Members of the Muslim community in Medway are taking to the streets to support the elderly who are self isolating in the wake of coronavirus.
People who attend the Nasir Mosque on Richmond Road, Gillingham, are posting leaflets with their contact information so people avoiding face to face communication can ask for help.
Safeer Khan, Imam of the mosque, is working with ten other people from the community to deliver the leaflets to elderly people's homes.
He said: "If they need anything, then our younger members who are fit and healthy will get those things for them so they don't have to be in a difficult position of risk."
"We love our neighbours and we want to reach out to them, so we can help those people who can't leave their house right now."
Mr Khan added: "At the end of the day, regardless of what we believe in and what is our background, we can always helps each other as human beings.
"In this difficult time where we're all fighting the same invisible enemy, we can all work together and come together."

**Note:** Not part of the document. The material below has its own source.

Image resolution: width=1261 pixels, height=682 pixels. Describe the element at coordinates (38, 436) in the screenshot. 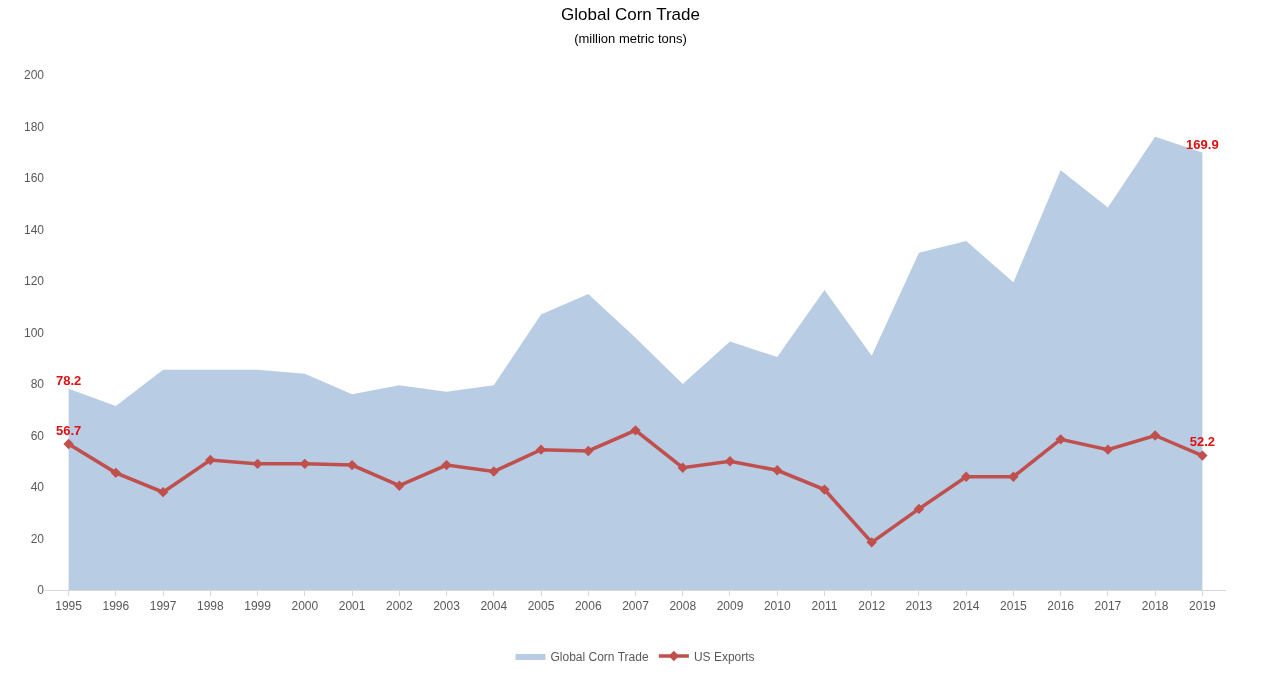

Although community events at the mosque have been cancelled, people are still able to attend for prayers if they want to.
Mr Khan said: "We're encouraging people not to come if they have vulnerable people in their house.
"We're praying for people who are infected and have sadly died, and praying we can get over this challenge as quickly as possible."
As well as purchasing shopping for those in isolation, Mr Khan said it is just as important offering an olive branch to those who are feeling lonely during this time.
He said: "People are frightened - they might not need food or items, but they might just want someone to reassure them and talk to them.
"We want to reassure people that everything will be fine."
"In this difficult time where we're all fighting the same invisible enemy, we can all work together and come together..."
Last year, Mr Khan joined other faith leaders from across Medway to take part in a special inter faith podcast, which focused on ways faith communities with differing views could come together for a common good.
Mr Khan was joined by Saju Muthalay, Vicar of St. Marks Church in Gillingham, and Dalia Halpern-Matthews who represented Chatham Memorial Synagogue.
Mrs Halpern-Matthews described the help offered by the Muslim community after the Memorial Synagogue was attacked with damage to gravestones and excrement smeared on the door.
She said: "We had three different Muslim communities here in Medway who reached out to us, and Safeer's community even went so far as to ask, 'if you need some physical help in the cemetery,' you know.
"It was just an extraordinary thing."